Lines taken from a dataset
* * * * * * * * *

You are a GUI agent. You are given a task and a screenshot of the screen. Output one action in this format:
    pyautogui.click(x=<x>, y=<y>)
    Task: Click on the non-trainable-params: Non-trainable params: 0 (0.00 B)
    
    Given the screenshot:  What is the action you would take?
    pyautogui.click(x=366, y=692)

* * * * * * * * *

EXERCISE PROMPT:
Convert all of the lines above into a Markdown table with two columns, Row and Line. Number the rows in order and leave out any blank lines.

RESPONSE FOR THIS EXERCISE:
| Row | Line |
|---|---|
| 1 | You are a GUI agent. You are given a task and a screenshot of the screen. Output one action in this format: |
| 2 |     pyautogui.click(x=<x>, y=<y>) |
| 3 |     Task: Click on the non-trainable-params: Non-trainable params: 0 (0.00 B) |
| 4 |     Given the screenshot:  What is the action you would take? |
| 5 |     pyautogui.click(x=366, y=692) |